• Objective
Lay out everything from the line containing "Task: Click the purple TD logo icon" down to the line containing "Open 会员管理 toolbar" as a numbered list, leaving out any blank lines.

• Excerpted data
--- begin ---

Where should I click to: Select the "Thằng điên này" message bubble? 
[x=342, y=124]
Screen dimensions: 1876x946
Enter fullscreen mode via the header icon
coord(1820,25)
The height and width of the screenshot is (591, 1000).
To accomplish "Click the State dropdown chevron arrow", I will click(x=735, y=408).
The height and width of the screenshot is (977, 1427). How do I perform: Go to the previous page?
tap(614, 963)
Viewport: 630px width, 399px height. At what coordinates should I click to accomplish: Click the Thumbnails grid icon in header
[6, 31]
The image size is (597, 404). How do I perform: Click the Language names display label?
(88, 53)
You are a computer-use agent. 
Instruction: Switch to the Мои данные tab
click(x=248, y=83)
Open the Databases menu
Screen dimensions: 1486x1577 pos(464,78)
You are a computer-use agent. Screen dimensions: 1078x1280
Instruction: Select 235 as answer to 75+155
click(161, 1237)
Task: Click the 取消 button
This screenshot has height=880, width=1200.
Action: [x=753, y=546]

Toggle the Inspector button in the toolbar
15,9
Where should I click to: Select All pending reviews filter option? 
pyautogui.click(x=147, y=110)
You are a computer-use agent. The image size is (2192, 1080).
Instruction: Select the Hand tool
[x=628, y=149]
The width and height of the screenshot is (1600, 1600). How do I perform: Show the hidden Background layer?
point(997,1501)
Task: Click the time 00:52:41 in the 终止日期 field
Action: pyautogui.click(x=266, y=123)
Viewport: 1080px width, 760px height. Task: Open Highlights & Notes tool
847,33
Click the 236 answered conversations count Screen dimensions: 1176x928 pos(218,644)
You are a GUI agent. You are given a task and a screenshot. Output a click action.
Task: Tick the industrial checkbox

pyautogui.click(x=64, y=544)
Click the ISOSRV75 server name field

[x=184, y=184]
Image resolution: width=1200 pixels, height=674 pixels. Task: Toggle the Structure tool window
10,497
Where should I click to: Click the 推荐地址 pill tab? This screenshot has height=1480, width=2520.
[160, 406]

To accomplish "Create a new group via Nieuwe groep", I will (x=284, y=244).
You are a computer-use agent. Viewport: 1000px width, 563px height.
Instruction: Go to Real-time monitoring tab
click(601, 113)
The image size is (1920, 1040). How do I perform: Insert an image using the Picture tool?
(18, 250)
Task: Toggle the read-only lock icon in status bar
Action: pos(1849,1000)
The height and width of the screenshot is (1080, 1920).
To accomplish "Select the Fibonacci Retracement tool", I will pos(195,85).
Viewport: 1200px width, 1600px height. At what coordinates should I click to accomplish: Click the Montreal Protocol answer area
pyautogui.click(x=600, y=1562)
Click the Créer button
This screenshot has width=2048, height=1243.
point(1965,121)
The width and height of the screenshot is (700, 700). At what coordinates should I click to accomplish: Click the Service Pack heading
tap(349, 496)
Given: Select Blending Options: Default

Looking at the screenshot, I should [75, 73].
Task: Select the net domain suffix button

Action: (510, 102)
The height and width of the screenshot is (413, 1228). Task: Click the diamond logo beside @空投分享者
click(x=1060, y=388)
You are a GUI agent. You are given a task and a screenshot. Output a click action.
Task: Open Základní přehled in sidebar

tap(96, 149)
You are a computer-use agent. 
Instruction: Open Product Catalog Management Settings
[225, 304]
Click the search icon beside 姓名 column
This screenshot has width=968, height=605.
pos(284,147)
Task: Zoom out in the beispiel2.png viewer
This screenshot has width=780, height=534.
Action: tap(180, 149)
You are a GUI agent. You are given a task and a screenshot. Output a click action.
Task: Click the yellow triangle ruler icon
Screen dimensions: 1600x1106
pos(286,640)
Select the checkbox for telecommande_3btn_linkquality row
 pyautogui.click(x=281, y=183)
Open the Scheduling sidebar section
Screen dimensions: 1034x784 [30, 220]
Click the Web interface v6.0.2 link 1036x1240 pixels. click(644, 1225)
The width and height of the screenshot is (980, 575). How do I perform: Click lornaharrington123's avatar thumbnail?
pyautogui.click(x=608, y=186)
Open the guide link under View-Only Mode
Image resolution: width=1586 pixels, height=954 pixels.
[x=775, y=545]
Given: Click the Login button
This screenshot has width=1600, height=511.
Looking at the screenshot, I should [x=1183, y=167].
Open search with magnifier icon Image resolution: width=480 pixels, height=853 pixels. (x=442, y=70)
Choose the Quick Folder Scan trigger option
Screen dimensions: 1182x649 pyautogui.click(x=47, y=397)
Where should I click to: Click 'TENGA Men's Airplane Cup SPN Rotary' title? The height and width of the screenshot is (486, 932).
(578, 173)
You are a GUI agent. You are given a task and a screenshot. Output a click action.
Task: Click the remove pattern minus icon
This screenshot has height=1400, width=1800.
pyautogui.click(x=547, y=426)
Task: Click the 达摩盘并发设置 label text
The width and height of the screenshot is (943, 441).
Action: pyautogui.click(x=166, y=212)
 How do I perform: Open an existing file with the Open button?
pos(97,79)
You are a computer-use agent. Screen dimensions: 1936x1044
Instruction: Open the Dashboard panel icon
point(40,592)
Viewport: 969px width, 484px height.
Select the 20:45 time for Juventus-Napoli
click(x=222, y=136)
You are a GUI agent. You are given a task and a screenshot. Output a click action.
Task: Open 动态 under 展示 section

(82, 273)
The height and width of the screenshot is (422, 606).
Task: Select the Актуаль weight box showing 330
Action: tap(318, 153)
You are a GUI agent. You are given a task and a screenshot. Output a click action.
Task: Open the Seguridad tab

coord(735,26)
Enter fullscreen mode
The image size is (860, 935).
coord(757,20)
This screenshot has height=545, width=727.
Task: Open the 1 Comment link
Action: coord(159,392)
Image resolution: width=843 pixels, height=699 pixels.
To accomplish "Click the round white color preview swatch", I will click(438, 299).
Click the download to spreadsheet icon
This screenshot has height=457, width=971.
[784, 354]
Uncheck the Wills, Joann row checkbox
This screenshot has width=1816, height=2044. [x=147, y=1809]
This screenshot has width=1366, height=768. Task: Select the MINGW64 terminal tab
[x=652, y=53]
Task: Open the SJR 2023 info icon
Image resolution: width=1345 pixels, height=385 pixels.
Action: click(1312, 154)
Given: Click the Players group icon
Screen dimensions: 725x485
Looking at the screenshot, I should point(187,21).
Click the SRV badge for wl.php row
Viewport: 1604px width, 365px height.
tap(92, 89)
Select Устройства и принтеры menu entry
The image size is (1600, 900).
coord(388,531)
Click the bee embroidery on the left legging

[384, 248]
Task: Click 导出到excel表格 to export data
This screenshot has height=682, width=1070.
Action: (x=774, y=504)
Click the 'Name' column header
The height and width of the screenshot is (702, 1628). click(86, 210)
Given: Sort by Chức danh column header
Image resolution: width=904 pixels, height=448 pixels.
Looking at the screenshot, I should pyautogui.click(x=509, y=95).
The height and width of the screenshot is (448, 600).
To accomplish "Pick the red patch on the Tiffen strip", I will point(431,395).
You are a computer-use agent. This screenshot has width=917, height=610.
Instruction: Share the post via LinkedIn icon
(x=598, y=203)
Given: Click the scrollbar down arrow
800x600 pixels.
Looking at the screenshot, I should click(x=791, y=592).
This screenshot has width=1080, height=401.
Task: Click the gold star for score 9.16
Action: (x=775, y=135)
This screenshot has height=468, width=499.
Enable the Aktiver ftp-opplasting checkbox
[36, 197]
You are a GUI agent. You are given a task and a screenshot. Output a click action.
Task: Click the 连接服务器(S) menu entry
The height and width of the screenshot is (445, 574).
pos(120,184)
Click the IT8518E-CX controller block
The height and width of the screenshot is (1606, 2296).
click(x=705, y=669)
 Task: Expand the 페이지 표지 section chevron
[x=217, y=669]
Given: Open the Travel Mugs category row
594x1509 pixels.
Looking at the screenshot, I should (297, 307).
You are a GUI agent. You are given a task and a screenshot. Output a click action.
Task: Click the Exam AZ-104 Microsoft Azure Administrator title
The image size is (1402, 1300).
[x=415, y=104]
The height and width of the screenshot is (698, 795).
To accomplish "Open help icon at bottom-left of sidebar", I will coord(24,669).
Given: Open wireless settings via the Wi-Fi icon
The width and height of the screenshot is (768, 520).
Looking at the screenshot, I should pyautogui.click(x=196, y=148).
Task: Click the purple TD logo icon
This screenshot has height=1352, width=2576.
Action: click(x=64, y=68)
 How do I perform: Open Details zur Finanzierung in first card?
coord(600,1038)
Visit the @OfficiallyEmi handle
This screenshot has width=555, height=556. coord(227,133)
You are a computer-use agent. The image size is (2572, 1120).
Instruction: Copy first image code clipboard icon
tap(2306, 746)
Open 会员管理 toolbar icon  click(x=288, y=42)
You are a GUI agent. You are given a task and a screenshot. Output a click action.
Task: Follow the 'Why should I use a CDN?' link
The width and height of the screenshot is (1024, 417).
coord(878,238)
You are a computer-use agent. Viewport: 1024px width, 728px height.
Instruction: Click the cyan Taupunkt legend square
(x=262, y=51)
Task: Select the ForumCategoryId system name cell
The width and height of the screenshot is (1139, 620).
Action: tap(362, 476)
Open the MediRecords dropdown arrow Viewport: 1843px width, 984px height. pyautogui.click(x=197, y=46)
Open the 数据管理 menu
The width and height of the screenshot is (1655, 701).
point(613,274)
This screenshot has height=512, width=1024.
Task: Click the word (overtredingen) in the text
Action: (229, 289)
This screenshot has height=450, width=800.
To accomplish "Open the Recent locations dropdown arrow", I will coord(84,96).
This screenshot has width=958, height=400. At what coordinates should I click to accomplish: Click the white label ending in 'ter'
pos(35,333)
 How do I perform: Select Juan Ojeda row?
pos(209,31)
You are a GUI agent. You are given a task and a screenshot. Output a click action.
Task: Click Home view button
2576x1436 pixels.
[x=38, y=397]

--- end ---

• Expected answer
1. Task: Click the purple TD logo icon
2. This screenshot has height=1352, width=2576.
3. Action: click(x=64, y=68)
4.  How do I perform: Open Details zur Finanzierung in first card?
5. coord(600,1038)
6. Visit the @OfficiallyEmi handle
7. This screenshot has width=555, height=556. coord(227,133)
8. You are a computer-use agent. The image size is (2572, 1120).
9. Instruction: Copy first image code clipboard icon
10. tap(2306, 746)
11. Open 会员管理 toolbar icon  click(x=288, y=42)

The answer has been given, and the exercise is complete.